Джуд дрожит. Где давеча белел пузырек в углу рта, теперь все губы обведены тонкой каемкой засохшей пены. Его ответы сопровождаются шорохом и постукиваньем коленей о стенку трибуны. Руки беспокойно пляшут. Это похоже на биение крыльев или сердца, не вполне ровное, но упорное. На бумаге речь Джуда может показаться надменной и презрительной, но в его театральных интонациях звучит хриплая нотка, раздражает нервы, от нее не по себе.
Сэр Августин Уэйхолл, готовясь задать вопросы, бережно оправляет мантию. Вид у него серьезный, на Джуда он смотрит с беспокойством, почти с сочувствием.

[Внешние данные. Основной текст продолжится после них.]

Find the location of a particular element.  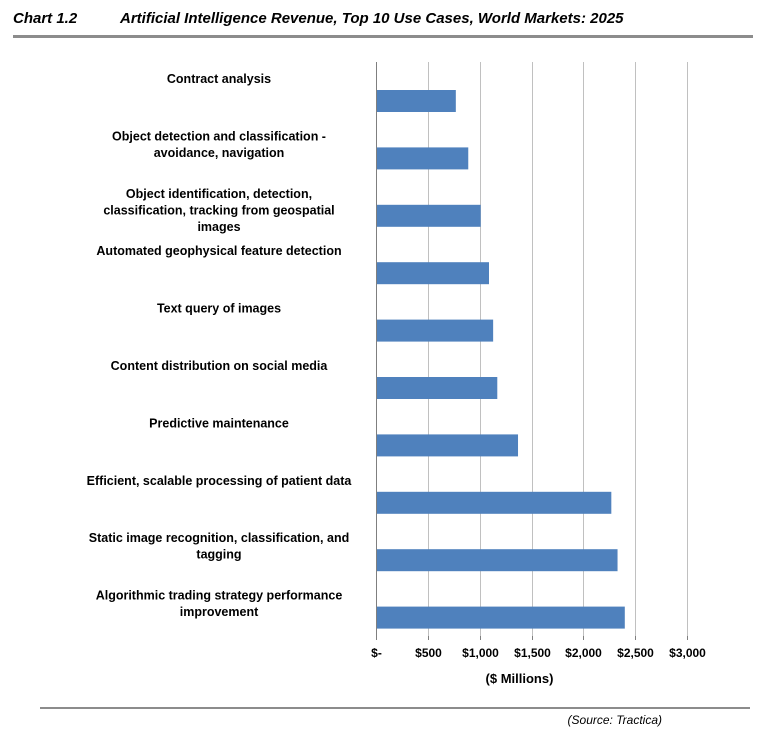

category-label-line: avoidance, navigation is located at coordinates (220, 153).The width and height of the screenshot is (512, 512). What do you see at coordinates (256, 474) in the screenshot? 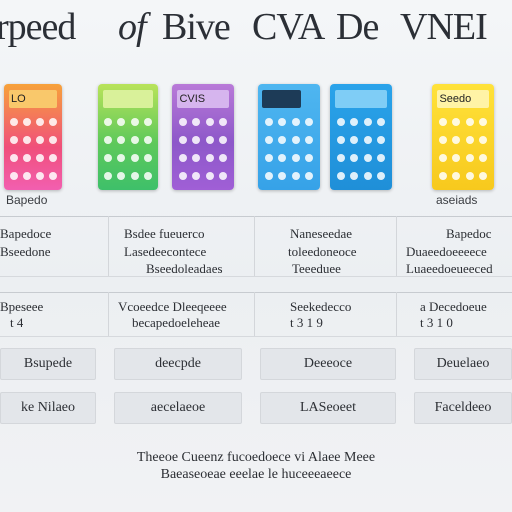
I see `footer-line-2: Baeaseoeae eeelae le huceeeaeece` at bounding box center [256, 474].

Уэйхолл: Вы сообщили моему коллеге, что ваше настоящее имя – Джулиан Гай Монктон-Пардью. Вы отказались от него в знак отказа от родителей? Или вам чужды ассоциации, которые оно вызывает?
Джуд: И то и другое.
Уэйхолл: Что же именно вам не нравится?
Джуд: Все. То, например, что оно чудовищно претенциозно. Гай – дешевая романтика, в старину всех крестоносцев, всех английских и норманнских завоевателей звали Гай. Джулиан – розовая водица, вкупе со смазливым личиком для мальчика мучение. К тому же дорогие родители в погоне за аристократизмом слепили вместе две фамилии: он был Монктон, она – Пардью, видимо от французского Pardieu[268]. Ужасно неудобное, громоздкое имя, вроде гипсовой статуи в церкви.
Уэйхолл: Доходчиво и эффектно сказано. В пику им вы выбрали новое имя, и тоже с романтическим, я бы даже сказал, поэтическим флером. Не ошибусь ли я, предположив, что Джуд – отсылка к герою Томаса Гарди, Джуду Незаметному?
Джуд: Не ошибетесь. Я хотел быть незаметным, и мне это удалось.